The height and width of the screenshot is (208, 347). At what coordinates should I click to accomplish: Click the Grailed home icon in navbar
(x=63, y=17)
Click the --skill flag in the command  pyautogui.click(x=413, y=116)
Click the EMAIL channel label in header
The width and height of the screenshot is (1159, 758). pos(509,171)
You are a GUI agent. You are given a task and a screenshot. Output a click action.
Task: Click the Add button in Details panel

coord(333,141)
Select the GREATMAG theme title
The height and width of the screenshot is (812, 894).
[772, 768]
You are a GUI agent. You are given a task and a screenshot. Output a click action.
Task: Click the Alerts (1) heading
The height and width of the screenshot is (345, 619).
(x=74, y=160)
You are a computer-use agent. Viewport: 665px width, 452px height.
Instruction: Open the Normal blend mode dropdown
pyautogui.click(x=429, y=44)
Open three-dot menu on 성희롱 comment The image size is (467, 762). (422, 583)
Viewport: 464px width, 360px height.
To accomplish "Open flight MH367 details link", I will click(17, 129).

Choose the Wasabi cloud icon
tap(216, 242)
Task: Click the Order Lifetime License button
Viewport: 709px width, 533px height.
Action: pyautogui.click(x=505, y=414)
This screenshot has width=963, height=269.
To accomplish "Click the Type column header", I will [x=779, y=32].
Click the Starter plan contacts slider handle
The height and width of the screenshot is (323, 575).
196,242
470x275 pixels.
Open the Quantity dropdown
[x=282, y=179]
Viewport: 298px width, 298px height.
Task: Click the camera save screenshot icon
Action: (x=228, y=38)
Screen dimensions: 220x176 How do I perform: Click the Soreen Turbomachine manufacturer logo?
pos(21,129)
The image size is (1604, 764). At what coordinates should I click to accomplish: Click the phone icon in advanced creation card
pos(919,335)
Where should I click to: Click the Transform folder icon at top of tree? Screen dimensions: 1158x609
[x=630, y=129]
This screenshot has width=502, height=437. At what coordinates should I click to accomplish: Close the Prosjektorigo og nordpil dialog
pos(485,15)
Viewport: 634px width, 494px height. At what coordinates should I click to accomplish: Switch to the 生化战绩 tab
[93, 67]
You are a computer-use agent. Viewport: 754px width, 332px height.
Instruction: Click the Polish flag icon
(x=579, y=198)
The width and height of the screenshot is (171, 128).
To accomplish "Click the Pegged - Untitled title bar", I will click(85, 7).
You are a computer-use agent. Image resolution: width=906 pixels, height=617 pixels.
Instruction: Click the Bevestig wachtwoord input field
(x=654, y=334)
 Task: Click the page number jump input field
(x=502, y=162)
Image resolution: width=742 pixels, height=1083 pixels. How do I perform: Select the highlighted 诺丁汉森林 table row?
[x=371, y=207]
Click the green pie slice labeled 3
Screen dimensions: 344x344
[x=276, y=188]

□ □ □ □ □ □ □

* _Task instructions_: All lines from the one with "Instruction: Click the Polish flag icon" through the final line above are to be quoted exactly; quote no other line.

* _Output for this exercise_:
Instruction: Click the Polish flag icon
(x=579, y=198)
The width and height of the screenshot is (171, 128).
To accomplish "Click the Pegged - Untitled title bar", I will click(85, 7).
You are a computer-use agent. Image resolution: width=906 pixels, height=617 pixels.
Instruction: Click the Bevestig wachtwoord input field
(x=654, y=334)
 Task: Click the page number jump input field
(x=502, y=162)
Image resolution: width=742 pixels, height=1083 pixels. How do I perform: Select the highlighted 诺丁汉森林 table row?
[x=371, y=207]
Click the green pie slice labeled 3
Screen dimensions: 344x344
[x=276, y=188]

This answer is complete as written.